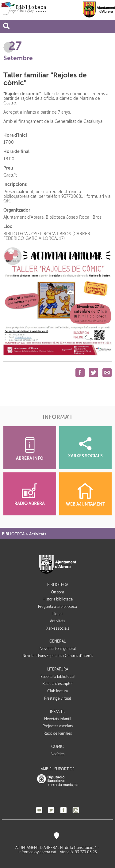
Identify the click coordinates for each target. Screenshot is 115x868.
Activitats (38, 534)
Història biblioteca (58, 599)
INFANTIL (58, 712)
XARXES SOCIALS (85, 447)
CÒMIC (58, 747)
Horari (58, 614)
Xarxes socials (58, 628)
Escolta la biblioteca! (58, 677)
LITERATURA (58, 670)
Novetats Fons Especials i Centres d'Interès (58, 656)
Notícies (58, 754)
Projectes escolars (58, 726)
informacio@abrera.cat (37, 852)
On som (58, 592)
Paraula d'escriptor (58, 684)
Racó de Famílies (58, 733)
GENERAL (58, 642)
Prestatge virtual (58, 698)
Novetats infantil (58, 719)
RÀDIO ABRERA (30, 494)
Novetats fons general (58, 649)
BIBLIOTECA (13, 534)
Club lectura (58, 691)
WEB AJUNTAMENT (85, 495)
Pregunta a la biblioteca (58, 607)
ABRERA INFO (30, 449)
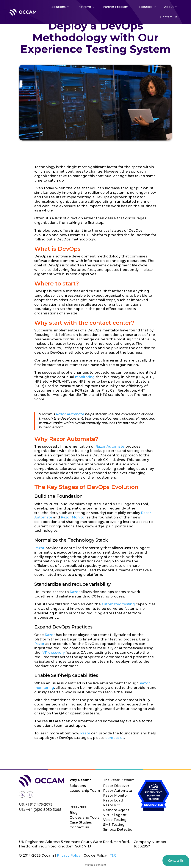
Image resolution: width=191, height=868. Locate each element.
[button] (176, 860)
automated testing (118, 604)
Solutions (59, 7)
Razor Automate (70, 414)
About (169, 7)
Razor (39, 548)
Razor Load (113, 800)
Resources (144, 7)
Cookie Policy (95, 856)
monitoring (85, 377)
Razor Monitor (73, 517)
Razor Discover (116, 786)
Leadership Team (85, 790)
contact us (115, 738)
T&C (113, 856)
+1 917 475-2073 (39, 804)
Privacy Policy (69, 856)
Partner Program (116, 7)
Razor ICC (112, 805)
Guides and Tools (84, 817)
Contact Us (169, 17)
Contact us (79, 827)
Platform (84, 7)
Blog (74, 813)
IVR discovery (53, 653)
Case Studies (81, 823)
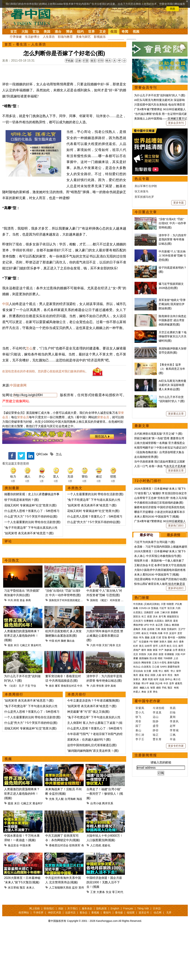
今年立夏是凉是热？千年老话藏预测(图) (93, 751)
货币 (155, 646)
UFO (146, 625)
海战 (79, 849)
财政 (149, 650)
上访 (176, 658)
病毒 (136, 608)
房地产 (137, 650)
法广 (136, 641)
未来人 (30, 938)
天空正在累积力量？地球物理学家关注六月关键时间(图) (173, 336)
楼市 (144, 650)
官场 (36, 32)
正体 (78, 60)
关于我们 (73, 959)
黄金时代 (36, 695)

□ □ □ □ □

- **Problem to solve**:
Return every line of the records above word for word, leaving out the pictures.

- **Solution for this exercise**:
Identify the click coordinates for each target. Screenshot is 115x868.
Activitats (38, 534)
Història biblioteca (58, 599)
INFANTIL (58, 712)
XARXES SOCIALS (85, 447)
CÒMIC (58, 747)
Horari (58, 614)
Xarxes socials (58, 628)
Escolta la biblioteca! (58, 677)
LITERATURA (58, 670)
Novetats Fons Especials i Centres d'Interès (58, 656)
Notícies (58, 754)
Projectes escolars (58, 726)
informacio@abrera.cat (37, 852)
On som (58, 592)
Paraula d'escriptor (58, 684)
Racó de Famílies (58, 733)
GENERAL (58, 642)
Prestatge virtual (58, 698)
Novetats infantil (58, 719)
RÀDIO ABRERA (30, 494)
Novetats fons general (58, 649)
BIBLIOTECA (13, 534)
Club lectura (58, 691)
WEB AJUNTAMENT (85, 495)
Pregunta a la biblioteca (58, 607)
ABRERA INFO (30, 449)
Image resolution: width=191, height=868. Locate each element.
[button] (176, 860)
automated testing (118, 604)
Solutions (59, 7)
Razor Automate (70, 414)
About (169, 7)
Razor (39, 548)
Razor Load (113, 800)
Resources (144, 7)
Cookie Policy (95, 856)
monitoring (85, 377)
Razor Monitor (73, 517)
Razor Discover (116, 786)
Leadership Team (85, 790)
contact us (115, 738)
T&C (113, 856)
+1 917 475-2073 (39, 804)
Privacy Policy (69, 856)
Partner Program (116, 7)
Razor ICC (112, 805)
Guides and Tools (84, 817)
Contact Us (169, 17)
Contact us (79, 827)
Platform (84, 7)
Blog (74, 813)
IVR discovery (53, 653)
Case Studies (81, 823)
今年立夏是凉是热？千年老话藏预测(图) (93, 751)
货币 (155, 646)
UFO (146, 625)
海战 (79, 849)
财政 (149, 650)
上访 (176, 658)
病毒 (136, 608)
房地产 (137, 650)
法广 (136, 641)
未来人 (30, 938)
天空正在累积力量？地球物理学家关注六月关键时间(图) (173, 336)
楼市 (144, 650)
官场 (36, 32)
正体 (78, 60)
关于我们 (73, 959)
黄金时代 (36, 695)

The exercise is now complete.